Thursday, November 5, 2015

Pope's message at the Global Christian Forum on religious persecution of Christians


Vatican City, 5 November 2015 (VIS) – A message was published today from the Holy Father to Cardinal Kurt Koch, president of the Pontifical Council for Christian Unity, and all the participants in the meeting of the Global Christian Forum which took place in Tirana, Albania from 2 to 4 November on the theme “Discrimination, persecution, martyrdom: following Christ together”.

The Pope extends special greetings to brothers and sisters of different Christian traditions who represent communities suffering for their profession of faith in Jesus Christ, our Lord and Saviour. “I think with great sadness of the escalating discrimination and persecution against Christians in the Middle East, Africa, Asia and elsewhere throughout the world. Your gathering shows that, as Christians, we are not indifferent to our suffering brothers and sisters”.

“In various parts of the world, the witness to Christ, even to the shedding of blood, has become a shared experience of Catholics, Orthodox, Anglicans, Protestants, Evangelicals and Pentecostals, which is deeper and stronger than the differences which still separate our Churches and Ecclesial Communities”, the Pope observed. “The communio martyrum is the greatest sign of our journeying together. At the same time, your gathering will give voice to the victims of such injustice and violence, and seek to show the path that will lead the human family out of this tragic situation”.

Francis concludes by assuring all those present of his spiritual closeness, and expressing his hope that the martyrs of today, belonging to many Christian traditions, “help us to understand that all the baptised are members of the same Body of Christ, His Church. Let us see this profound truth as a call to persevere on our ecumenical journey towards full and visible communion, growing more and more in love and mutual understanding”.

The Forum urged persecutors to cease their violence, and exhorted governments to respect and protect religious freedom, and especially to protect Christians and others persecuted for their religious beliefs and the media to reflect appropriately on violations of religious freedom and the discrimination and persecution of Christians.

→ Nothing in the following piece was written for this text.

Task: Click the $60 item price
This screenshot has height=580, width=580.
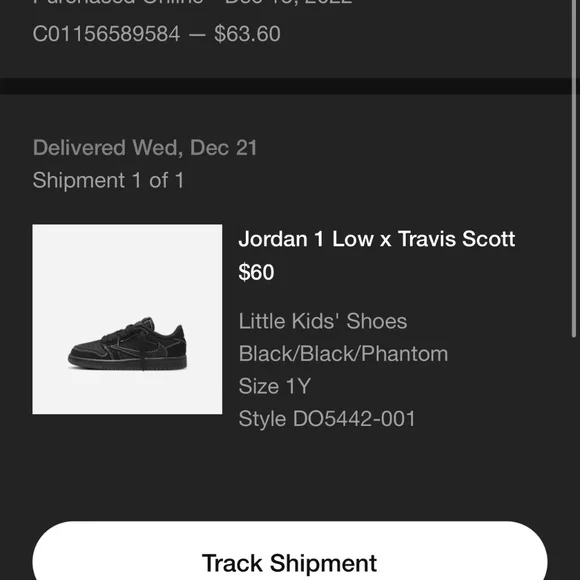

During the three days of the meeting, the participants began the day with prayer in the orthodox cathedral of Tirana, dedicated to the Resurrection of Christ, the Centre of the Evangelical Alliance of Albania, and the Catholic St. Paul's Cathedral, to pray for the 200 million Christians persecuted in the world. The Forum concluded on the day on which Albanese Catholics commemorate the 25th anniversary of the first Mass celebrated in the Catholic cemetery of Scutari by a priest who survived 50 years of atheist communism in Albania.